THE REQUEST:
Convert every line of all the records below into a Markdown table with the columns No. and Line. Number each line in its own row, and leave out blank lines.

Records from a pointing dataset:

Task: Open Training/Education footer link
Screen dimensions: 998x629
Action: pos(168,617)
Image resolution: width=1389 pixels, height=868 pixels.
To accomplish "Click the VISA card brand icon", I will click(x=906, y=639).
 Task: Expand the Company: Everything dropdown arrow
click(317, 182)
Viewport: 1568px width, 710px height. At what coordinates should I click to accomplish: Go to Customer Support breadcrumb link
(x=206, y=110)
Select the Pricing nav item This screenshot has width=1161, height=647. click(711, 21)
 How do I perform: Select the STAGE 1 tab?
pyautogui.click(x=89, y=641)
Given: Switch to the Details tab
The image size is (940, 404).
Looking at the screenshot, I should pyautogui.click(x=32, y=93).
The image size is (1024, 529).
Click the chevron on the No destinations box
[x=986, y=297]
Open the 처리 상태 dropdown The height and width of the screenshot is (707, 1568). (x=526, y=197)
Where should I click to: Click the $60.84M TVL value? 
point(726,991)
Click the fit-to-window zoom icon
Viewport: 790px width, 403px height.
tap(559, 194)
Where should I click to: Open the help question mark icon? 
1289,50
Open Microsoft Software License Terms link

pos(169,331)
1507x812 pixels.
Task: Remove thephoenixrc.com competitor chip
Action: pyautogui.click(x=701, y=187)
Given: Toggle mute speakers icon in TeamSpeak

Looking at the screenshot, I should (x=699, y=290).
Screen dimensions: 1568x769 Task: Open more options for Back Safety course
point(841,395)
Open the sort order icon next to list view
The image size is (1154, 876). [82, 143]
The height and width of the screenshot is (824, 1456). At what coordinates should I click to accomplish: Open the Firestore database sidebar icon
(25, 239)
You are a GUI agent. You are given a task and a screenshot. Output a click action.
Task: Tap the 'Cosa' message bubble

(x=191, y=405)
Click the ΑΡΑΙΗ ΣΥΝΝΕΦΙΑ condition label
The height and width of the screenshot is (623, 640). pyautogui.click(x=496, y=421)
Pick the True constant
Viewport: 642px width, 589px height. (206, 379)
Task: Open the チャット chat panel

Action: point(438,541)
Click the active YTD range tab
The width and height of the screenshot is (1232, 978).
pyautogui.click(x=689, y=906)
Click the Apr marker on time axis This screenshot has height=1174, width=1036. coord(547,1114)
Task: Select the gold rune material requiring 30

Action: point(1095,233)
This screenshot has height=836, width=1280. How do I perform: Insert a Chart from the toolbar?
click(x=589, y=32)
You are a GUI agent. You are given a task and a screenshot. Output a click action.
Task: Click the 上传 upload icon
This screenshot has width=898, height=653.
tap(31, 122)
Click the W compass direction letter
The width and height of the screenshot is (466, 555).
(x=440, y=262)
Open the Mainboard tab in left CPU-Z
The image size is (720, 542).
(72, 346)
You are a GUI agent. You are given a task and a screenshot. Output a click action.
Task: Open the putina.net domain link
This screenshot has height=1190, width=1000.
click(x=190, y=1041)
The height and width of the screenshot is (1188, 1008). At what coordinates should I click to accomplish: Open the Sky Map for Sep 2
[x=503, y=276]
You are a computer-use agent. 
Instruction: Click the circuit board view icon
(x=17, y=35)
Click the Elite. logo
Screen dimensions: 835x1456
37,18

OUTPUT:
| No. | Line |
|---|---|
| 1 | Task: Open Training/Education footer link |
| 2 | Screen dimensions: 998x629 |
| 3 | Action: pos(168,617) |
| 4 | Image resolution: width=1389 pixels, height=868 pixels. |
| 5 | To accomplish "Click the VISA card brand icon", I will click(x=906, y=639). |
| 6 |  Task: Expand the Company: Everything dropdown arrow |
| 7 | click(317, 182) |
| 8 | Viewport: 1568px width, 710px height. At what coordinates should I click to accomplish: Go to Customer Support breadcrumb link |
| 9 | (x=206, y=110) |
| 10 | Select the Pricing nav item This screenshot has width=1161, height=647. click(711, 21) |
| 11 |  How do I perform: Select the STAGE 1 tab? |
| 12 | pyautogui.click(x=89, y=641) |
| 13 | Given: Switch to the Details tab |
| 14 | The image size is (940, 404). |
| 15 | Looking at the screenshot, I should pyautogui.click(x=32, y=93). |
| 16 | The image size is (1024, 529). |
| 17 | Click the chevron on the No destinations box |
| 18 | [x=986, y=297] |
| 19 | Open the 처리 상태 dropdown The height and width of the screenshot is (707, 1568). (x=526, y=197) |
| 20 | Where should I click to: Click the $60.84M TVL value?  |
| 21 | point(726,991) |
| 22 | Click the fit-to-window zoom icon |
| 23 | Viewport: 790px width, 403px height. |
| 24 | tap(559, 194) |
| 25 | Where should I click to: Open the help question mark icon?  |
| 26 | 1289,50 |
| 27 | Open Microsoft Software License Terms link |
| 28 | pos(169,331) |
| 29 | 1507x812 pixels. |
| 30 | Task: Remove thephoenixrc.com competitor chip |
| 31 | Action: pyautogui.click(x=701, y=187) |
| 32 | Given: Toggle mute speakers icon in TeamSpeak |
| 33 | Looking at the screenshot, I should (x=699, y=290). |
| 34 | Screen dimensions: 1568x769 Task: Open more options for Back Safety course |
| 35 | point(841,395) |
| 36 | Open the sort order icon next to list view |
| 37 | The image size is (1154, 876). [82, 143] |
| 38 | The height and width of the screenshot is (824, 1456). At what coordinates should I click to accomplish: Open the Firestore database sidebar icon |
| 39 | (25, 239) |
| 40 | You are a GUI agent. You are given a task and a screenshot. Output a click action. |
| 41 | Task: Tap the 'Cosa' message bubble |
| 42 | (x=191, y=405) |
| 43 | Click the ΑΡΑΙΗ ΣΥΝΝΕΦΙΑ condition label |
| 44 | The height and width of the screenshot is (623, 640). pyautogui.click(x=496, y=421) |
| 45 | Pick the True constant |
| 46 | Viewport: 642px width, 589px height. (206, 379) |
| 47 | Task: Open the チャット chat panel |
| 48 | Action: point(438,541) |
| 49 | Click the active YTD range tab |
| 50 | The width and height of the screenshot is (1232, 978). |
| 51 | pyautogui.click(x=689, y=906) |
| 52 | Click the Apr marker on time axis This screenshot has height=1174, width=1036. coord(547,1114) |
| 53 | Task: Select the gold rune material requiring 30 |
| 54 | Action: point(1095,233) |
| 55 | This screenshot has height=836, width=1280. How do I perform: Insert a Chart from the toolbar? |
| 56 | click(x=589, y=32) |
| 57 | You are a GUI agent. You are given a task and a screenshot. Output a click action. |
| 58 | Task: Click the 上传 upload icon |
| 59 | This screenshot has width=898, height=653. |
| 60 | tap(31, 122) |
| 61 | Click the W compass direction letter |
| 62 | The width and height of the screenshot is (466, 555). |
| 63 | (x=440, y=262) |
| 64 | Open the Mainboard tab in left CPU-Z |
| 65 | The image size is (720, 542). |
| 66 | (72, 346) |
| 67 | You are a GUI agent. You are given a task and a screenshot. Output a click action. |
| 68 | Task: Open the putina.net domain link |
| 69 | This screenshot has height=1190, width=1000. |
| 70 | click(x=190, y=1041) |
| 71 | The height and width of the screenshot is (1188, 1008). At what coordinates should I click to accomplish: Open the Sky Map for Sep 2 |
| 72 | [x=503, y=276] |
| 73 | You are a computer-use agent.  |
| 74 | Instruction: Click the circuit board view icon |
| 75 | (x=17, y=35) |
| 76 | Click the Elite. logo |
| 77 | Screen dimensions: 835x1456 |
| 78 | 37,18 |